March 26, 2004

 

 

Vietnam Makes Bird Flu Free Declaration

 

More than half of the 57 provinces infected with bird flu in Vietnam have declared themselves free from the virus, despite another human death reported last week.

 

No outbreaks among poultry have been reported since Feb. 26, and the government is scheduled to decide next week whether to declare the country bird flu-free, Bui Quang Anh, director of the Ministry of Agriculture's Veterinary Department, said Friday.

 

A total of 30 provinces and cities have declared themselves free of the disease, he said.

 

U.N. and other international agencies have warned that Vietnam's bird flu outbreak isn't over and that the country is moving too fast in restocking its poultry.

 

Last week, officials at the Pasteur Institute in Ho Chi Minh City said tests showed a 12-year-old boy from southern Tay Ninh province had died of bird flu. His death on March 15, Vietnam's first reported human case in more than a month, brought the country's death toll to 16. Eight other people have died in Thailand.

 

A team of experts from the institute visited the village where the boy died earlier this week and could not locate the source of the death, state-controlled media reported.

 

The newspaper Vietnam News on Friday quoted Trinh Quan Huan, director of the Ministry of Health's preventative medicine and HIV control department, as saying the death was an isolated case and that no one in the boy's family or village had been infected.

 

The Vietnamese government has not acknowledged the test results, with a spokesman saying Thursday that the cause of death is still being clarified.

 

Hanoi, the capital, announced on Thursday that it was free of bird flu, said Hoang Van Hung of the mayor's office.
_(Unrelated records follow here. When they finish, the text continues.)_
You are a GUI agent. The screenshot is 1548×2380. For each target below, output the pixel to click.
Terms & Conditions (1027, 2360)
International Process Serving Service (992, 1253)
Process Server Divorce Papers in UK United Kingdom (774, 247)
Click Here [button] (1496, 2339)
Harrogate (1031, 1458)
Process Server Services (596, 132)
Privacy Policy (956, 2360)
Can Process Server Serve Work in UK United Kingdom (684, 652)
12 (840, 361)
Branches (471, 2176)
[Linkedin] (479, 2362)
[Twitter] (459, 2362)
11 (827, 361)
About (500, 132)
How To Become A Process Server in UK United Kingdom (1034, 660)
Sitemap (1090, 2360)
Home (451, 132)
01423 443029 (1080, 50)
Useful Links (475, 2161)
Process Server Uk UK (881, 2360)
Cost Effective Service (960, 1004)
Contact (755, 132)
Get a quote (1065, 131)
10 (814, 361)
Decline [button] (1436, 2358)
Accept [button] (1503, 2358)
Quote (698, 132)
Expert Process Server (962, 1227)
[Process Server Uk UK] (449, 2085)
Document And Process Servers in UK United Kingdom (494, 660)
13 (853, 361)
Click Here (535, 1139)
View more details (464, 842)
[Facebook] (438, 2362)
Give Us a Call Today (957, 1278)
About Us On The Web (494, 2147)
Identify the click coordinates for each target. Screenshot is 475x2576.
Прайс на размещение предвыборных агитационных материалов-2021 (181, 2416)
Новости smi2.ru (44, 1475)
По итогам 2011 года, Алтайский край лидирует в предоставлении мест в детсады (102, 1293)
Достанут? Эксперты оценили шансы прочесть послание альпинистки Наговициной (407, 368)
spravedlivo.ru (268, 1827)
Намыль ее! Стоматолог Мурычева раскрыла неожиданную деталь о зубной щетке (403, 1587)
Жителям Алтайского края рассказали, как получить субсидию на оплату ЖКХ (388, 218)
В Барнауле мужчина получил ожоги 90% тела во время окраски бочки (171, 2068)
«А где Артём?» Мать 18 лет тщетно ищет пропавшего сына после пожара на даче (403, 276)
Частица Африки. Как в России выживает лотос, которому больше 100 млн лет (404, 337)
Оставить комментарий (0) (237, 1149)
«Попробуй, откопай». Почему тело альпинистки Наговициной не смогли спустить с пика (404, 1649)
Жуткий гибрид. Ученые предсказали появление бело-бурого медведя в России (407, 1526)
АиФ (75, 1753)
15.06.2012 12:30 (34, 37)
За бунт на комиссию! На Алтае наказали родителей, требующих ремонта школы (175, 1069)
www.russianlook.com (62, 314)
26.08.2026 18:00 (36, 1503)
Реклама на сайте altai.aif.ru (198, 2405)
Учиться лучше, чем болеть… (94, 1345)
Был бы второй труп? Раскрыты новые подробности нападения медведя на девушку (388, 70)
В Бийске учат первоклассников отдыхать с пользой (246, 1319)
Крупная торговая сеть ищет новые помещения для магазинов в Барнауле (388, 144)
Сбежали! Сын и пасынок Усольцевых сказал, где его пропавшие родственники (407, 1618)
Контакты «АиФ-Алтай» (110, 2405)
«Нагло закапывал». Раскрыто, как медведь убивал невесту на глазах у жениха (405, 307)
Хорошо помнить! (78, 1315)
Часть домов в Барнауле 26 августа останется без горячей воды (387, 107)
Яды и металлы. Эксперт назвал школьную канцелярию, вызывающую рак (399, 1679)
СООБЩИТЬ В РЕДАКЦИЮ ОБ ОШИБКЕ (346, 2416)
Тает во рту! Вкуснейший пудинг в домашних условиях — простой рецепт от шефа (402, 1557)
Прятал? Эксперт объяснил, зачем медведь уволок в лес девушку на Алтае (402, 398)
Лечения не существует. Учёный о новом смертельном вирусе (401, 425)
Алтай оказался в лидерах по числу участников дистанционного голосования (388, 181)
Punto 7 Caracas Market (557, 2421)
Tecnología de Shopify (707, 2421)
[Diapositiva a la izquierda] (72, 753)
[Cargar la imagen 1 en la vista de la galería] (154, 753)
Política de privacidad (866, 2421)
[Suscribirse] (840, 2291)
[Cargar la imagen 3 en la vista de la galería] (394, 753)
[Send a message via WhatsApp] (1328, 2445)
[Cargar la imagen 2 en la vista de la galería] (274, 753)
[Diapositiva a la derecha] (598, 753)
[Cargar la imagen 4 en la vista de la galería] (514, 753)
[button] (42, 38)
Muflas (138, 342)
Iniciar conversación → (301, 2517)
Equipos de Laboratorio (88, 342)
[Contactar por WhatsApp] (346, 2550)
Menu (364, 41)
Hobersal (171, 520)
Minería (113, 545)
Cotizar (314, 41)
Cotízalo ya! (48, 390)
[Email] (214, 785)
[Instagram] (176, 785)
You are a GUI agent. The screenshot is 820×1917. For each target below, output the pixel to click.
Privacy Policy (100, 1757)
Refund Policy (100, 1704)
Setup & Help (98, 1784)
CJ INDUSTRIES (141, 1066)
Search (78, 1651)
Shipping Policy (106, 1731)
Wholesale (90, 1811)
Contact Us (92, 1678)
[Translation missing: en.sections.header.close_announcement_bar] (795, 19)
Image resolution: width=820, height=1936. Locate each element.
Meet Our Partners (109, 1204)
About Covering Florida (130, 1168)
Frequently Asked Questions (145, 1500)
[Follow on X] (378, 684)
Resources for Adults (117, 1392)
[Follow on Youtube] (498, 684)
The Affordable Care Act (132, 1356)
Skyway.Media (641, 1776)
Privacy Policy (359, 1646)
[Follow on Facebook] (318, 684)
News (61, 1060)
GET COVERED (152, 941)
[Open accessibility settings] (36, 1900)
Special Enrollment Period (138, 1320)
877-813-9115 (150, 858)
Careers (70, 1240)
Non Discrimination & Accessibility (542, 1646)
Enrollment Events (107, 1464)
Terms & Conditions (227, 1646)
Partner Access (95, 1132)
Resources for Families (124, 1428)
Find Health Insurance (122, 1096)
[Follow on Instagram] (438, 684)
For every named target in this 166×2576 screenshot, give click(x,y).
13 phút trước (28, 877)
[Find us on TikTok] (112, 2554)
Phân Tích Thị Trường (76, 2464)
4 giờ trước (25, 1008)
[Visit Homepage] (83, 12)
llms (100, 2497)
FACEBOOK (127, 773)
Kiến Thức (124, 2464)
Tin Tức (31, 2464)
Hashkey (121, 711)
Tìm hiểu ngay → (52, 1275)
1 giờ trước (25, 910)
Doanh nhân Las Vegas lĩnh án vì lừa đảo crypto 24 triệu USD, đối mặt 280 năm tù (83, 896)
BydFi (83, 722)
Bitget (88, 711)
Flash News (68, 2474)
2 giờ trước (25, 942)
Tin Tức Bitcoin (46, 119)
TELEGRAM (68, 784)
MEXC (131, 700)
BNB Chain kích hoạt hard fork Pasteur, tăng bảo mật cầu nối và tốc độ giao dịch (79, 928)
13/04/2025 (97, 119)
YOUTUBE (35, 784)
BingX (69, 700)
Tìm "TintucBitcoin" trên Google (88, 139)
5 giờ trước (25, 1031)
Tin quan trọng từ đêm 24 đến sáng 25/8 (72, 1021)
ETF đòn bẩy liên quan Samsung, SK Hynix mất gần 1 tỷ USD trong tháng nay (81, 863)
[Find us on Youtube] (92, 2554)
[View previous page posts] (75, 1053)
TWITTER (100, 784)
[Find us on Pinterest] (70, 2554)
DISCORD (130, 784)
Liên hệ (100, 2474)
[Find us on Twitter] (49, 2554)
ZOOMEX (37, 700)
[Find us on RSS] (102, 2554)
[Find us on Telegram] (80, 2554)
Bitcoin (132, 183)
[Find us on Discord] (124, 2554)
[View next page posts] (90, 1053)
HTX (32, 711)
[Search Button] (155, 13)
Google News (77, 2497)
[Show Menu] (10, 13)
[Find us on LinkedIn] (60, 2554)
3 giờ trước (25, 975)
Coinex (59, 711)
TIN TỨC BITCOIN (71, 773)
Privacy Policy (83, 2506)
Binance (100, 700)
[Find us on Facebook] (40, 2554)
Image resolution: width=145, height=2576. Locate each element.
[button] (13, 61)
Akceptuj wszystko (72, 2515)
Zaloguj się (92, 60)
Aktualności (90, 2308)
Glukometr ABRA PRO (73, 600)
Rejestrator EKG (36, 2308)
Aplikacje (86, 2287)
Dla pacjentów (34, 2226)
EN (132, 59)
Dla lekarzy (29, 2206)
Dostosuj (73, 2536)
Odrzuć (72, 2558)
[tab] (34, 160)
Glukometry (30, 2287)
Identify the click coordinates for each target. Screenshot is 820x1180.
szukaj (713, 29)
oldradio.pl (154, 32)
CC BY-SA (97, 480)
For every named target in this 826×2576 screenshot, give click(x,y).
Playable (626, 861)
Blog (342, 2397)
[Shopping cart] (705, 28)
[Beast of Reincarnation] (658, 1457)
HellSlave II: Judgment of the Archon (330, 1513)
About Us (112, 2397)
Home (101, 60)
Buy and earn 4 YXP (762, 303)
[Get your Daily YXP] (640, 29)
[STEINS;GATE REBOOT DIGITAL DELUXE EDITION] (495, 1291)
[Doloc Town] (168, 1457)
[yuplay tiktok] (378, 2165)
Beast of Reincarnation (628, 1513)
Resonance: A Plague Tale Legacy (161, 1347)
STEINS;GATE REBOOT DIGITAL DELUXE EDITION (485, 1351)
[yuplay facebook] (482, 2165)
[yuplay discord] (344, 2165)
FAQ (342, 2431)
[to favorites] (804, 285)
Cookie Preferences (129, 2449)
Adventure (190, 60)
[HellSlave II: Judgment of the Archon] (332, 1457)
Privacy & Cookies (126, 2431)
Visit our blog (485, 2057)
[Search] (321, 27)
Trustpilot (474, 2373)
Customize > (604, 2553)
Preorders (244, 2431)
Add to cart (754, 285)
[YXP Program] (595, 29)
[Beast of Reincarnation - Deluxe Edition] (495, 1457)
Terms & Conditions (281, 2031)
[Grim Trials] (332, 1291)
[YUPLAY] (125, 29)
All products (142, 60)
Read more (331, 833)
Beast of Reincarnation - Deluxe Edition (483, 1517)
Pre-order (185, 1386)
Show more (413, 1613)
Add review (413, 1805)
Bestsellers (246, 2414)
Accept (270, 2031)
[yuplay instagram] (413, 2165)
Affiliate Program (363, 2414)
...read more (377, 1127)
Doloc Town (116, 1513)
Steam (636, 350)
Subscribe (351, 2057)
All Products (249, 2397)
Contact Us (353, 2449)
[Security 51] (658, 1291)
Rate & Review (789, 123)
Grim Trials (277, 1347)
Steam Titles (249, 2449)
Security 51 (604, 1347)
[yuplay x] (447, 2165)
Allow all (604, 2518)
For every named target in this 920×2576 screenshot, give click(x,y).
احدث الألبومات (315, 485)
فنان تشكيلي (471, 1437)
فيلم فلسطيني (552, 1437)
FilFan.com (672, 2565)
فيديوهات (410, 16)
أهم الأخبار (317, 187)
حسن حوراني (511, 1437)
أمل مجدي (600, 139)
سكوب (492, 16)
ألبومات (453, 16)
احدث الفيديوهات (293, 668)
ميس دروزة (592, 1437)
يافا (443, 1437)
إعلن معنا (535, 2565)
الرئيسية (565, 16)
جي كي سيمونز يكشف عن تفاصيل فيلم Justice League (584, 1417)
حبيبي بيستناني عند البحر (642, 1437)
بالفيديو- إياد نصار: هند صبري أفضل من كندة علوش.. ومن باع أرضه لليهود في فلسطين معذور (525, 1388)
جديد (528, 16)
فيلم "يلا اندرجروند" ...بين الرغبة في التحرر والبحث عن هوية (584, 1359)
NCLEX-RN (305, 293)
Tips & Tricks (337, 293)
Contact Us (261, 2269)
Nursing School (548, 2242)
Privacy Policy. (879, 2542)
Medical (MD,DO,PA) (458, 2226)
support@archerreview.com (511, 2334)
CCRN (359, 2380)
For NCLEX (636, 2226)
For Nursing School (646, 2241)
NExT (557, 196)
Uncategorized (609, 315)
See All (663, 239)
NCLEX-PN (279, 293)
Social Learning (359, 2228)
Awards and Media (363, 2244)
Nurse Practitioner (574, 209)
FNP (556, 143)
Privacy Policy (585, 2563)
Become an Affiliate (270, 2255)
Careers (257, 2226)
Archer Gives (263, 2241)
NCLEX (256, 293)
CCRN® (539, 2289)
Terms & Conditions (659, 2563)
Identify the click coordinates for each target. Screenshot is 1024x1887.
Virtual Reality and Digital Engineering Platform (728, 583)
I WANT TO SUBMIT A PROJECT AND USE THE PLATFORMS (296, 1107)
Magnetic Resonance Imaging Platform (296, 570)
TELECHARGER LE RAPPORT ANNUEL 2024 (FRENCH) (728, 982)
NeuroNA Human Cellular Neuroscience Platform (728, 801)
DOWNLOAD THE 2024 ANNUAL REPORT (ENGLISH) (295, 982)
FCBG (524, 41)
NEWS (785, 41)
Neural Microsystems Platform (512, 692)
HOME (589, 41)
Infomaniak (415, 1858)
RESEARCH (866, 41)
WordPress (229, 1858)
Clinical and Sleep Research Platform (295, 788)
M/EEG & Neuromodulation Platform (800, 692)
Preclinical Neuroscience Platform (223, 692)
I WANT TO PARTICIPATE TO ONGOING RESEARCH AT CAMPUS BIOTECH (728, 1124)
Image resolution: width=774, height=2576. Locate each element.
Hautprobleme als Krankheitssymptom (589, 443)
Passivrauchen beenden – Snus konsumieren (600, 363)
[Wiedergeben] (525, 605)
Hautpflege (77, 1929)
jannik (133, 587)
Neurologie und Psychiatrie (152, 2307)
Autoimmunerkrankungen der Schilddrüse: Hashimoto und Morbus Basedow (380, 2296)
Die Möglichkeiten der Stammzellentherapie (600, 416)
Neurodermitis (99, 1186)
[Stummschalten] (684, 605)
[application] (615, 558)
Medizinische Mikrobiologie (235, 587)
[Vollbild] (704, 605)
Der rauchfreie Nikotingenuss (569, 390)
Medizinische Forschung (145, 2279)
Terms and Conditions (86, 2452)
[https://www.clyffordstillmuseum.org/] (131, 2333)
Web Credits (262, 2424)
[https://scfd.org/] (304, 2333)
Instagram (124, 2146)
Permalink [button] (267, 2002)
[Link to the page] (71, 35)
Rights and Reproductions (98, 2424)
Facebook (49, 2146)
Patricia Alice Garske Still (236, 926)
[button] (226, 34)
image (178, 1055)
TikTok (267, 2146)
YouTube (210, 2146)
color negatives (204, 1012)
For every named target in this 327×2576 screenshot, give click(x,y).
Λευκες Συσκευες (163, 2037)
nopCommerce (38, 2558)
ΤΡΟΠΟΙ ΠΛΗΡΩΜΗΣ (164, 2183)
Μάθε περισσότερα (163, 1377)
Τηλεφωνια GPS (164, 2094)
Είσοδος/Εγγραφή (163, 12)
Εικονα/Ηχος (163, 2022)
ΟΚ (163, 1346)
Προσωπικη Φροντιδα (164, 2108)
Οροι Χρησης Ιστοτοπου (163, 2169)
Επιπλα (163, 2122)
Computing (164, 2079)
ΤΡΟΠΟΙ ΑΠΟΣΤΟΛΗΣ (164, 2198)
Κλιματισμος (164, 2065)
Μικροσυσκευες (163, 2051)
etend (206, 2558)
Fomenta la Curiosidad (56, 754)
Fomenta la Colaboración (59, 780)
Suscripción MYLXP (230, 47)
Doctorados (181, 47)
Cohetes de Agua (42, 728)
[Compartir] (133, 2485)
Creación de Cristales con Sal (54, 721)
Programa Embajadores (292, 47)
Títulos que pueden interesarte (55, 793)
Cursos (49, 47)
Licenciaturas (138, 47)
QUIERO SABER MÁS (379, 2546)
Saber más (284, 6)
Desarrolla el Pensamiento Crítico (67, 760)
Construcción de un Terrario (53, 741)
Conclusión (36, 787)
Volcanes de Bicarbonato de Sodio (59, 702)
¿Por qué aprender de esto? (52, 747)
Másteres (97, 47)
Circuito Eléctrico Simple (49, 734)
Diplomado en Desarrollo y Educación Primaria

He said authorities now allow the transport and sale of poultry in Hanoi, but continue to ban poultry from other provinces.

 

The ban will be lifted when the government declares that Vietnam is rid of the disease, he said.

 

Southern Ho Chi Minh City declared itself free from bird flu last week when leaders there held a chicken-eating fest. But after the announcement of the latest death, officials decided to hold off on allowing poultry farming to resume until June, The Saigon Times reported Thursday.

 

January's outbreak forced the cull of more than 38 million chickens and other fowl, or 15 percent of Vietnam's poultry industry.